SURABAYA – Persidangan sengketa lahan seluas 4.480 meter persegi di kawasan Taman Makam Pahlawan (TMP) Dukuh Pakis, Surabaya, kembali digelar di Pengadilan Negeri (PN) Surabaya, Selasa (28/10/2025). Sengketa yang telah berlangsung sejak awal 1990-an itu kini memasuki babak penting dengan dihadirkannya saksi kunci oleh pihak tergugat.

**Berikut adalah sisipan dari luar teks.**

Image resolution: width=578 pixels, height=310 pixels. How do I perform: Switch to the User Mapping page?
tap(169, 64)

Perkara bernomor 202/Pdt.G/2025/PN Sby tersebut melibatkan Ir. Bambang Soerjo Adiantono, ahli waris almarhum H. KRMH. Soerjo Wirjohadipoetro, sebagai penggugat, melawan Rukiyah, Wuli, Didik Nurhadi, Siti Nurullah Ichsan, dan Emmanuel Jabah Soekarno sebagai tergugat. Sementara itu, BPN Kota Surabaya I dan Kelurahan Dukuh Pakis turut menjadi pihak turut tergugat.

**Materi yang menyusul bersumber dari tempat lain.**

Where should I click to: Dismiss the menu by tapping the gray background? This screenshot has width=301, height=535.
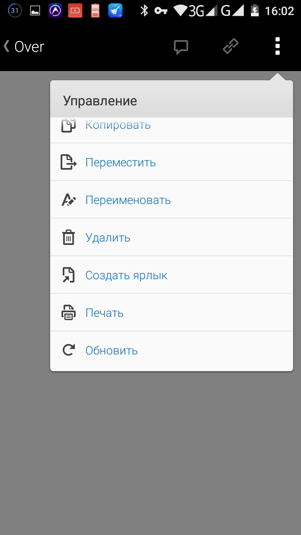click(151, 451)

Inti sengketa berpusat pada Sertifikat Hak Milik (SHM) Nomor 530/Kelurahan Dukuh Pakis atas nama Djabah Soekarno, yang menurut penggugat diterbitkan di atas tanah warisan keluarga Soerjo Wirjohadipoetro.
Sidang yang dipimpin oleh Ketua Majelis Hakim Dr. Nur Kholis itu menghadirkan saksi Mohammad Surya Anandika, karyawan dari tergugat Emmanuel Jabah Soekarno di PT Kusuma Kartika Internusa.
Dalam kesaksiannya, Anandika menyebut bahwa ia pernah melihat SHM Nomor 530 yang menjadi objek sengketa tersebut. Ia juga mengaku mengetahui bahwa tanah itu pernah menjadi objek gugatan di PTUN Surabaya pada 2020 oleh ahli waris keluarga Soerjo Wirjohadipoetro, bahkan hingga ke tingkat Peninjauan Kembali (PK).
“Setahu saya, gugatan di PTUN itu sampai ke tingkat PK,” ujar Anandika di hadapan majelis hakim.
Menurut Anandika, sebelum menjadi SHM Nomor 530 atas nama Jabah Soekarno, tanah tersebut berasal dari Petok No. 365 atas nama Wuriyan B. Paniti, yang diterbitkan pada Juli 1995. Namun ia mengaku tidak mengetahui secara pasti batas-batas tanah tersebut.
Anandika juga menyebut bahwa area tanah itu telah dipagari kawat duri sejak tahun 1996, kemudian diganti dengan pagar panel beton pada 2015 oleh Emmanuel Jabah melalui seseorang bernama Darto.
Saat ditanya kuasa hukum penggugat, Anandika mengatakan pernah membaca akta perjanjian jual beli antara Wuriyan B. Paniti dengan Didik Nurhadi pada 1996, serta antara Didik Nurhadi dengan Emmanuel Jabah Soekarno pada 1995. Namun, ia tidak pernah melihat langsung akta jual beli antara Wuriyan B. Paniti dan Jabah Soekarno.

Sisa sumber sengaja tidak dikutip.